If the genetic material is the same, i.e. the fusion did not result in putting the genes on one chromosome under the control of regulatory regions on the other chromosome, then it shouldn't matter. Nature appears to be pretty flexible in allowing chromosome # changes. The problem with chromosome mergers is that you have a chromosome with 2 centromeres which means that there is the possibility of the chromosome getting ripped apart during cell division. So one centromere has to be lost or "silenced" during the fusion process. Similarly for chromosome division to occur the chromosome without a centromere must somehow gain one.
[The centromeres are the regions of the duplicated chromosomes that get "grabbed" to allow them to be separated during cell division.]
In the long run I think we will compress the genome onto 3-5 chromosomes: (1) A chromosome with all materials necessary for basic cell biochemistry, metabolism & maintenance; (2) A chromosome with all genes necessary for cell replication; (3) A chromosome with "individuality" traits, especially the Major Histocompatibility Complex; (4) A chromosome with the male/female/unisex traits; (5) A chromosome with organ specific traits.

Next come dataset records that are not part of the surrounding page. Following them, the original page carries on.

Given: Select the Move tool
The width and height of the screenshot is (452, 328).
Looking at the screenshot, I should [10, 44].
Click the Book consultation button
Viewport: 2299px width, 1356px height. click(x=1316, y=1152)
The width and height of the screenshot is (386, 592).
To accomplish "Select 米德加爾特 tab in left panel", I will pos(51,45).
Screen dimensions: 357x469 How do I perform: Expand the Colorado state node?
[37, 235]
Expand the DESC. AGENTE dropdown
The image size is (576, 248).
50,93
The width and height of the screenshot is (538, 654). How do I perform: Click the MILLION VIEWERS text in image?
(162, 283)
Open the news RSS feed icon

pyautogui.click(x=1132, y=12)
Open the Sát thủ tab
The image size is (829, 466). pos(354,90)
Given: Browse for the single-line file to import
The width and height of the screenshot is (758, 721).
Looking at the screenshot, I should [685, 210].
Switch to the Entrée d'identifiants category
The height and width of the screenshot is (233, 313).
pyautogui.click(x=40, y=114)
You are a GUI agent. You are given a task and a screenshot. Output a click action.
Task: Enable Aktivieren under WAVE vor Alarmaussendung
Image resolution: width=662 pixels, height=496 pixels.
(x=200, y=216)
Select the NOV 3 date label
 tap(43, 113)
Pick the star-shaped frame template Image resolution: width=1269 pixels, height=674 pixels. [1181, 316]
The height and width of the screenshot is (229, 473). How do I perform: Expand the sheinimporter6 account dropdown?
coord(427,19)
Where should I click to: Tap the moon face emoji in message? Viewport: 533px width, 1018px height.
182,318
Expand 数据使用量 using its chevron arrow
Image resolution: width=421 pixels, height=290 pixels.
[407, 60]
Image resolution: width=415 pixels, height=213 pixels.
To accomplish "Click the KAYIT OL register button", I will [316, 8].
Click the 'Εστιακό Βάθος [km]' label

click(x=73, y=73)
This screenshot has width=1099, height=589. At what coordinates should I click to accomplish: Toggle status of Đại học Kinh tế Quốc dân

The are a number of advantages to this type of scheme. As you develop, chromosome 5 gets edited so that the unused portions of the chromosome in individual tissues get deleted (your liver doesn't need your heart genes & your heart doesn't need your liver genes). [Chromosome editing now occurs in the maturation of the cells in your immune system, so this isn't that much of a stretch.] When cells reach their final developmental stage, those that no longer require division (neurons, muscle cells, kidney cells, etc.) actually delete chromosome 2 because a chromosome lacking the genes for cell division cannot become cancerous. Chromosome 1 is engineered to have substantially greater inherent DNA repair capacity and Chromosome 2 is constructed with many redundant backup copies of genes required for "checkpointing" cell division. Those 2 changes should eliminate most cancer cases.
It is probably worth noting, that you should be able to construct chromosome 1 or maybe 5 with a resistance to all known viruses (by having them produce anti-sense RNA for the viral genes).
The above is why it seems silly to play with turning primates into humans or humans into primates (unless you are doing it simply as a means of self-entertainment).